Quanta Contributor Max G. Levy Wins AAAS Kavli Gold Award for Science Journalism

Each year, science journalists from around the world compete in eight categories for the AAAS Kavli Science Journalism Awards. This year, judges from the American Association for the Advancement of Science and The Kavli Foundation recognized Quanta Magazine contributing writer Max G. Levy with a Gold Award in the Magazine category for “The Hidden World of Electrostatic Ecology,” a detailed account of how small organisms use static electricity to their advantage.
“It’s hard for us to imagine what the world feels like at the smallest scales inhabited by insects,” Levy says. “I was so fascinated to learn about how forces we normally consider weak are actually strong enough to perhaps influence evolution.”

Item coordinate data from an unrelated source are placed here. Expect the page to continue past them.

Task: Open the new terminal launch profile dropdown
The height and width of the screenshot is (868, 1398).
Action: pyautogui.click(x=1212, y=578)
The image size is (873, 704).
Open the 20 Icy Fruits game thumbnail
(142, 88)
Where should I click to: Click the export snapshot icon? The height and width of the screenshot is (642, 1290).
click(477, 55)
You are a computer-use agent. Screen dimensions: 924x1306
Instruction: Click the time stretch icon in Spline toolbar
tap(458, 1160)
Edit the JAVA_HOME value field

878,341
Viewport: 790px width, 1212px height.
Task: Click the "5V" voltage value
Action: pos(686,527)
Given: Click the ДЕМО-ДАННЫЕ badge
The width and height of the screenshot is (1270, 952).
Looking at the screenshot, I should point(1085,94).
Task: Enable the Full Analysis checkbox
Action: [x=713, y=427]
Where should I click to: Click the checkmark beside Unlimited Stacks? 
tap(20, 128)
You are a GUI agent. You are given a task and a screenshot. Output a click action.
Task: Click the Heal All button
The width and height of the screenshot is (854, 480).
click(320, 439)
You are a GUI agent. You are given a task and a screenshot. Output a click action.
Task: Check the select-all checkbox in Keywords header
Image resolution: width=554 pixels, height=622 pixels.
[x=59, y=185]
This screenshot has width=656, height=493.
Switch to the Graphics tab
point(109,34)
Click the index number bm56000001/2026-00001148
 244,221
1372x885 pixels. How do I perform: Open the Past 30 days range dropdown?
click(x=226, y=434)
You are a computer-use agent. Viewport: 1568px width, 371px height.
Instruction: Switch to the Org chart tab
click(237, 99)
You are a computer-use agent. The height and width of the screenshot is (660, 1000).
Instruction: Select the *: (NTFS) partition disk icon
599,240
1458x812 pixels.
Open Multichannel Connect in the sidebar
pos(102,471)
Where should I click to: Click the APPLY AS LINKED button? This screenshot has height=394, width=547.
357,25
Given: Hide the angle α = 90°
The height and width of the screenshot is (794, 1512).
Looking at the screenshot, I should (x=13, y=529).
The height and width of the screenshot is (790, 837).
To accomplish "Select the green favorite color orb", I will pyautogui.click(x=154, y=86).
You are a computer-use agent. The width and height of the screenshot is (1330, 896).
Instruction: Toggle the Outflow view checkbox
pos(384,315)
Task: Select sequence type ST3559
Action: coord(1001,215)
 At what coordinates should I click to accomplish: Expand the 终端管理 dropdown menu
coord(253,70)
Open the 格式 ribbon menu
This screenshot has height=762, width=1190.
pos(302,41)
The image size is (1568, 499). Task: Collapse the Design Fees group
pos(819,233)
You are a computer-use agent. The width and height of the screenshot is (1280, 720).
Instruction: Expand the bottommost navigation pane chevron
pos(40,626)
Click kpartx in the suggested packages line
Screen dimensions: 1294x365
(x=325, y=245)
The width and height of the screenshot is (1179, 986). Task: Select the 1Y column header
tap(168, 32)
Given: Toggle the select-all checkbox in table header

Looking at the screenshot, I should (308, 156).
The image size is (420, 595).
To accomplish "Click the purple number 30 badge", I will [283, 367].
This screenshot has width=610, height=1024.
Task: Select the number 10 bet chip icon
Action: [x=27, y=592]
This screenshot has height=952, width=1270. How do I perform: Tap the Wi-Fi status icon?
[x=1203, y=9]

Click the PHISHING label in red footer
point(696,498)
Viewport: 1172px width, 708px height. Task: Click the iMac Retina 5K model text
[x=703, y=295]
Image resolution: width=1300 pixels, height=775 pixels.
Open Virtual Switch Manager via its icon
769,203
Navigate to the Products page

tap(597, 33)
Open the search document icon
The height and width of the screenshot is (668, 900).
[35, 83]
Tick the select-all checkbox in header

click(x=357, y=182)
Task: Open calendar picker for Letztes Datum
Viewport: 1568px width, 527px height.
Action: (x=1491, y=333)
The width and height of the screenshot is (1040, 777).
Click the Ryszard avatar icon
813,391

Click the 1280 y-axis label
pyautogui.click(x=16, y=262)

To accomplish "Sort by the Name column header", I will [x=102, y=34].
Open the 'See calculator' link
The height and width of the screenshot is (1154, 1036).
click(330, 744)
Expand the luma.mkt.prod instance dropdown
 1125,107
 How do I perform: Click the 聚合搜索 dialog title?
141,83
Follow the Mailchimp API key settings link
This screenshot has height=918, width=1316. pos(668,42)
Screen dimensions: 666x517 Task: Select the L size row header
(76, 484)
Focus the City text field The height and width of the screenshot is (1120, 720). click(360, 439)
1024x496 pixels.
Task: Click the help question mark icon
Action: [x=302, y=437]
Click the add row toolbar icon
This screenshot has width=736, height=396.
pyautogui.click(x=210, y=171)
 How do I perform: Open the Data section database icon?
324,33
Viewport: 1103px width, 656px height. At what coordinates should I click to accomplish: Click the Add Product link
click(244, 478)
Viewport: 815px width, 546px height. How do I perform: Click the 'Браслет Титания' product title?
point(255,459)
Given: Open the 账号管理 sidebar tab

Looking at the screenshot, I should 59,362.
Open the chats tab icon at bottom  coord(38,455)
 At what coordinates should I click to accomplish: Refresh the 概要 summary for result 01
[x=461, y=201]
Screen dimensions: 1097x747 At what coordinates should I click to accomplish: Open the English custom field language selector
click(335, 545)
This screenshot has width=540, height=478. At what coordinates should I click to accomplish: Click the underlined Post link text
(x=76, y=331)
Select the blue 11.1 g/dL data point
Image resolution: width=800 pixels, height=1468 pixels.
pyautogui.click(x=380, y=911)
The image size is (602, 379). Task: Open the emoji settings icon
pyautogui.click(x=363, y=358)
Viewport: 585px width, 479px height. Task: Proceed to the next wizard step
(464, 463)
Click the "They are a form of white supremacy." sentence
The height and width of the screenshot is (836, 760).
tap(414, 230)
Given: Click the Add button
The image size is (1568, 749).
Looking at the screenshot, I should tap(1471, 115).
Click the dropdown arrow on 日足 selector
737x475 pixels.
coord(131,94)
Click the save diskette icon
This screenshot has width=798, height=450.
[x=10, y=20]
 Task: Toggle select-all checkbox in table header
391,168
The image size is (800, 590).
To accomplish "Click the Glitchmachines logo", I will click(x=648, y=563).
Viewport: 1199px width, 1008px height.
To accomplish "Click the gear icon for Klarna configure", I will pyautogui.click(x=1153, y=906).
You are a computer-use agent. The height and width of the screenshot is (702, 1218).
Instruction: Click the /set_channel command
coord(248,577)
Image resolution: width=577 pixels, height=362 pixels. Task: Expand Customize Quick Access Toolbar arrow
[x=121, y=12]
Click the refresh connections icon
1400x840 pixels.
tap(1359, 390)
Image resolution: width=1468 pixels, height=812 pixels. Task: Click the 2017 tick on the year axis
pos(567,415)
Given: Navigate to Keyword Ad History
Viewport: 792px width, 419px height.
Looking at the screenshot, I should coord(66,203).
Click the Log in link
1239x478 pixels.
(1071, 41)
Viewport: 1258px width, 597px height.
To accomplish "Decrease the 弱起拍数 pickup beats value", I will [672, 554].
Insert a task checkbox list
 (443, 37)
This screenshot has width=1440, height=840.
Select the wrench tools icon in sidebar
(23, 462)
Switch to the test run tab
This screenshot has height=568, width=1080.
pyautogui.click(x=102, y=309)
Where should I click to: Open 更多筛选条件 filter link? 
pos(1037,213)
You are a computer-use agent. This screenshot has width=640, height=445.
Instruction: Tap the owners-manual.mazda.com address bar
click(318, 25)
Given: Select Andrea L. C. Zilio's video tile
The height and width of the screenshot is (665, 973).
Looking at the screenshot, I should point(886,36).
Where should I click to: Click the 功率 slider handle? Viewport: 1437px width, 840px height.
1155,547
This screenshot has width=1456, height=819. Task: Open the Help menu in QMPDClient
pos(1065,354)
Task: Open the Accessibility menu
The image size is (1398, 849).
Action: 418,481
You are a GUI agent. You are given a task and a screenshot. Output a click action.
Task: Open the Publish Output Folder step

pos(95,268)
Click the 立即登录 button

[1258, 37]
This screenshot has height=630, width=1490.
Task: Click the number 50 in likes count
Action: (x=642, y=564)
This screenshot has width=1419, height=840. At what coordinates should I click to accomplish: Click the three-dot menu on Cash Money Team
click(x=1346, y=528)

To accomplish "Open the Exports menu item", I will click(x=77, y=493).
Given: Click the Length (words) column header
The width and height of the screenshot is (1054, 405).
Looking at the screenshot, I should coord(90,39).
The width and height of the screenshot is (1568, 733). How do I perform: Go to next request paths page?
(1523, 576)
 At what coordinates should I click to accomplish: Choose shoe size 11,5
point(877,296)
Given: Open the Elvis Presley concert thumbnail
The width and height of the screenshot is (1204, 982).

Quanta biology editor Hannah Waters worked with Levy and the Quanta art department to help convey the basic science of the topic — from the static charge on honeybee wings to the electric fields on spider webs — through words, infographics and illustration. The piece also tells a human story about how following curiosity leads to scientific understanding.
“Sometimes all the elements of a magazine story come together just beautifully, and this is true of Max’s feature,” Waters says. “He invites readers to join scientists as they work to uncover a hidden world beyond human perception, and his careful, elegant description of physics at the microscopic scale makes us temporarily feel like we, too, are bugs influenced by weak electrostatic forces. Thank you to Max and all the members of Quanta‘s team, especially the art department, who worked on this story, and to AAAS and The Kavli Foundation for this recognition.”
This is the first Kavli award for a story that appeared in Quanta, an editorially independent digital magazine supported by the Simons Foundation. Led by editor in chief Samir Patel, the publication also recently received a National Magazine Award for a special issue focused on the nature of reality. Audiences continue coming to Quanta for unmatched storytelling about the most basic levels of the natural world.
“Stories like this remind me that nature continues to surprise us,” Levy says. “Life is so beautifully strange. And I’m proud to have worked with Hannah Waters and the Quanta team on this project.”